▸ **TASK GOAL**
Copy the listing below line for line, from its opening line to the one with "All accept (221, 368)", both included; stop there.

※ ※ ※

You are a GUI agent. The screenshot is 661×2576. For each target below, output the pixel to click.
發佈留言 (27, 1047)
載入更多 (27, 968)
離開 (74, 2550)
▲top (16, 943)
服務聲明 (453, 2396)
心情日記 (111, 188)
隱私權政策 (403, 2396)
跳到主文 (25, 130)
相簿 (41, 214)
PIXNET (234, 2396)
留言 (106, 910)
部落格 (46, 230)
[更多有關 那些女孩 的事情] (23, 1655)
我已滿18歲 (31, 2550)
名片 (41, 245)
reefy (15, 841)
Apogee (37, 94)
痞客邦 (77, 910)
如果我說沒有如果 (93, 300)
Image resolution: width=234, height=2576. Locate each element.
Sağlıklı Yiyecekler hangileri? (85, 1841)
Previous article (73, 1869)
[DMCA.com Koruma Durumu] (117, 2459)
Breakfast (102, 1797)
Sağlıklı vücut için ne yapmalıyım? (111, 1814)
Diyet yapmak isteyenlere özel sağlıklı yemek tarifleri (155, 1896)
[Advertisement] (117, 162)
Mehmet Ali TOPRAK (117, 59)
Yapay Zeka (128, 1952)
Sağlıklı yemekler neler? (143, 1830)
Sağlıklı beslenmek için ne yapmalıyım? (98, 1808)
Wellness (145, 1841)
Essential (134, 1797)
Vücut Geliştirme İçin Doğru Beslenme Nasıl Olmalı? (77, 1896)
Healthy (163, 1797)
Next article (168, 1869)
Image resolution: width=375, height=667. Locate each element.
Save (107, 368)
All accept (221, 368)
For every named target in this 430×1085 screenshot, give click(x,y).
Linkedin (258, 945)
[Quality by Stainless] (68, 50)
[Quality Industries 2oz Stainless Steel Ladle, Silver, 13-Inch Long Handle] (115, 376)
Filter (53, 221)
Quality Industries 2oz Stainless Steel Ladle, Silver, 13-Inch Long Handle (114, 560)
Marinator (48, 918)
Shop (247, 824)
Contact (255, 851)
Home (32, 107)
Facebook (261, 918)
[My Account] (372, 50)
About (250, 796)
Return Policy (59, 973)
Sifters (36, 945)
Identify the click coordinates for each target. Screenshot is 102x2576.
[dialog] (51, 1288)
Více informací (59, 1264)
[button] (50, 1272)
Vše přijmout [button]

※ ※ ※

▸ **EXERCISE RESPONSE**
You are a GUI agent. The screenshot is 661×2576. For each target below, output the pixel to click.
發佈留言 (27, 1047)
載入更多 (27, 968)
離開 (74, 2550)
▲top (16, 943)
服務聲明 (453, 2396)
心情日記 (111, 188)
隱私權政策 (403, 2396)
跳到主文 (25, 130)
相簿 (41, 214)
PIXNET (234, 2396)
留言 (106, 910)
部落格 (46, 230)
[更多有關 那些女孩 的事情] (23, 1655)
我已滿18歲 (31, 2550)
名片 (41, 245)
reefy (15, 841)
Apogee (37, 94)
痞客邦 (77, 910)
如果我說沒有如果 (93, 300)
Image resolution: width=234, height=2576. Locate each element.
Sağlıklı Yiyecekler hangileri? (85, 1841)
Previous article (73, 1869)
[DMCA.com Koruma Durumu] (117, 2459)
Breakfast (102, 1797)
Sağlıklı vücut için ne yapmalıyım? (111, 1814)
Diyet yapmak isteyenlere özel sağlıklı yemek tarifleri (155, 1896)
[Advertisement] (117, 162)
Mehmet Ali TOPRAK (117, 59)
Yapay Zeka (128, 1952)
Sağlıklı yemekler neler? (143, 1830)
Sağlıklı beslenmek için ne yapmalıyım? (98, 1808)
Wellness (145, 1841)
Essential (134, 1797)
Vücut Geliştirme İçin Doğru Beslenme Nasıl Olmalı? (77, 1896)
Healthy (163, 1797)
Next article (168, 1869)
Image resolution: width=375, height=667. Locate each element.
Save (107, 368)
All accept (221, 368)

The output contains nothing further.